Claude: "I'll anonymize those contracts for you...

[Processing 23 files...]

✓ Anonymized 23 contracts
✓ Replaced: 145 company names, 89 person names, 67 case numbers
✓ Vault saved to: /output/vault.json
```

### Research Paper Extraction

```
You: "Extract this 300-page research PDF"

Claude: "I'll extract that PDF to markdown...

[Using Docling for extraction...]

✓ Extracted 300 pages
✓ Preserved: tables, figures, citations
✓ Output size: 487,000 tokens
✓ Saved to: research_paper.md
```

### Documentation to Prompts

```
You: "Split this API documentation into individual prompts"

Claude: "I'll split the documentation by endpoints...

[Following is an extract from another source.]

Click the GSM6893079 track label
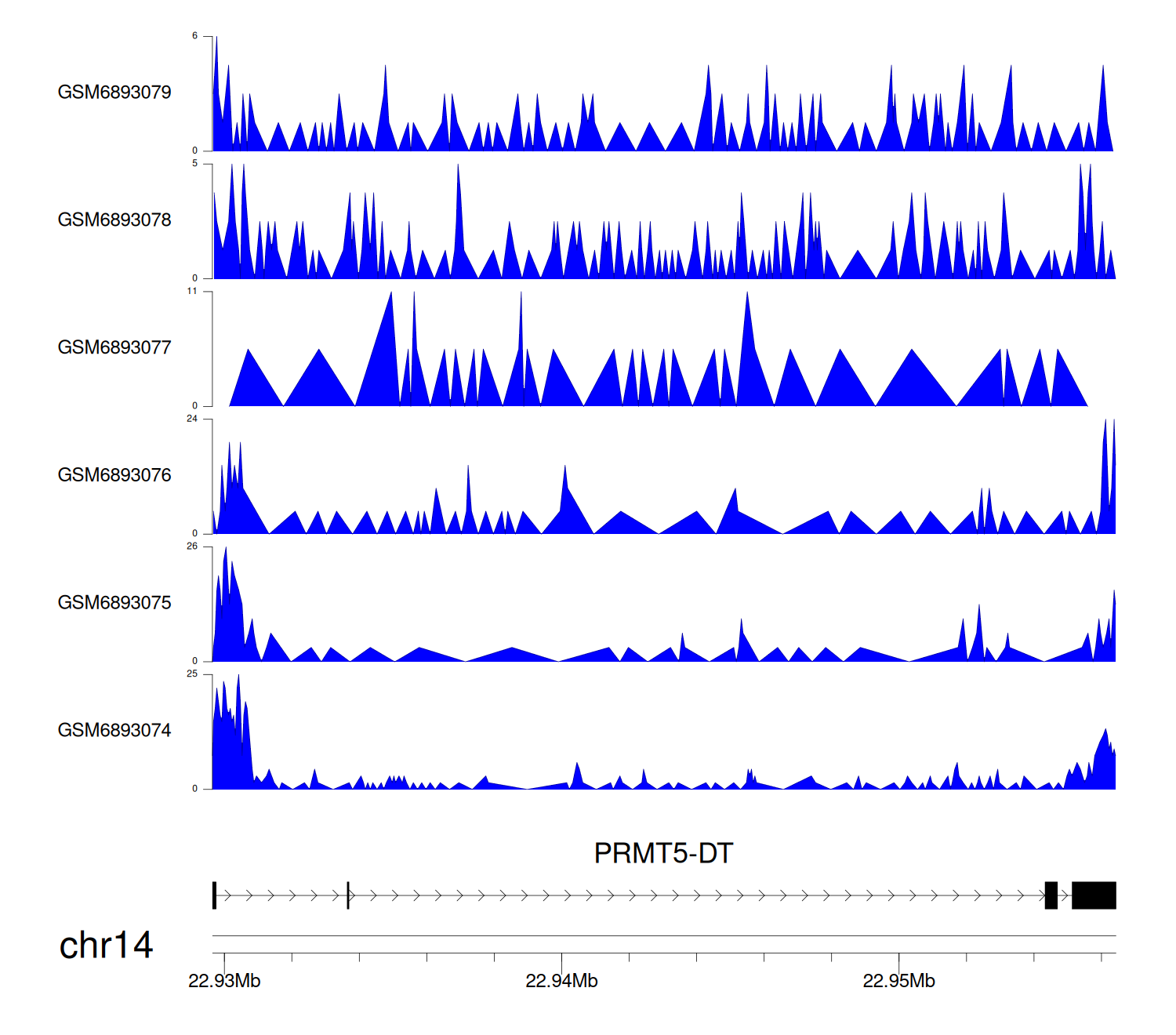Image resolution: width=1176 pixels, height=1035 pixels. (x=114, y=93)
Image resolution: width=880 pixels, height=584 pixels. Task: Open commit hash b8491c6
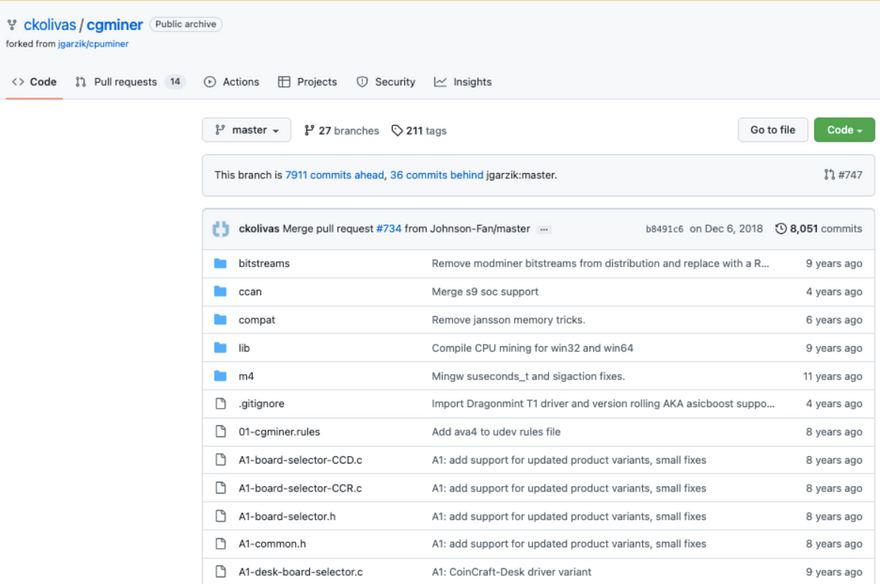664,229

[Splitting by H2 headings...]

✓ Created 47 prompt files
✓ Each prompt includes endpoint context
✓ Ready for training or testing
```

## Performance

| Extractor  | Speed          | Requirements | Status       |
| ---------- | -------------- | ------------ | ------------ |
| Azure DI   | 0.2-1 sec/page | API key      | Planned      |
| LlamaIndex | 1-2 sec/page   | API key      | Planned      |
| MinerU     | 3-7 sec/page   | Local, GPU   | Planned      |
| Docling    | 5-10 sec/page  | Local, CPU   | ✅ Available |

## Privacy & Security

- **Local processing**: No cloud services required
- **No persistence**: Nothing saved without explicit paths
- **Secure vaults**: Encrypted mapping storage
- **API key safety**: Never logged or transmitted

## Development

### Running Locally

```bash
# Clone the repository
git clone https://github.com/phren0logy/inkognito
cd inkognito

# Run with FastMCP CLI
fastmcp dev

# Or run directly in development
uv run python server.py
```

### Testing with FastMCP

```bash
# Install the server configuration
fastmcp install inkognito

# Test a specific tool
fastmcp test inkognito extract_document
```

## Project Structure

```
inkognito/
├── pyproject.toml          # FastMCP-compatible packaging
├── LICENSE                 # MIT license
├── README.md               # This file
├── server.py               # FastMCP server and entry point
├── anonymizer.py           # PII detection and anonymization
├── vault.py                # Vault management for reversibility
├── segmenter.py            # Document segmentation
├── exceptions.py           # Custom exceptions
├── extractors/             # PDF extraction backends
│   ├── __init__.py
│   ├── base.py
│   ├── registry.py
│   ├── docling.py          # ✅ Implemented
│   ├── azure_di.py         # Placeholder
│   ├── llamaindex.py       # Placeholder
│   └── mineru.py           # Placeholder
└── tests/
```

## License

MIT License - see LICENSE file for details.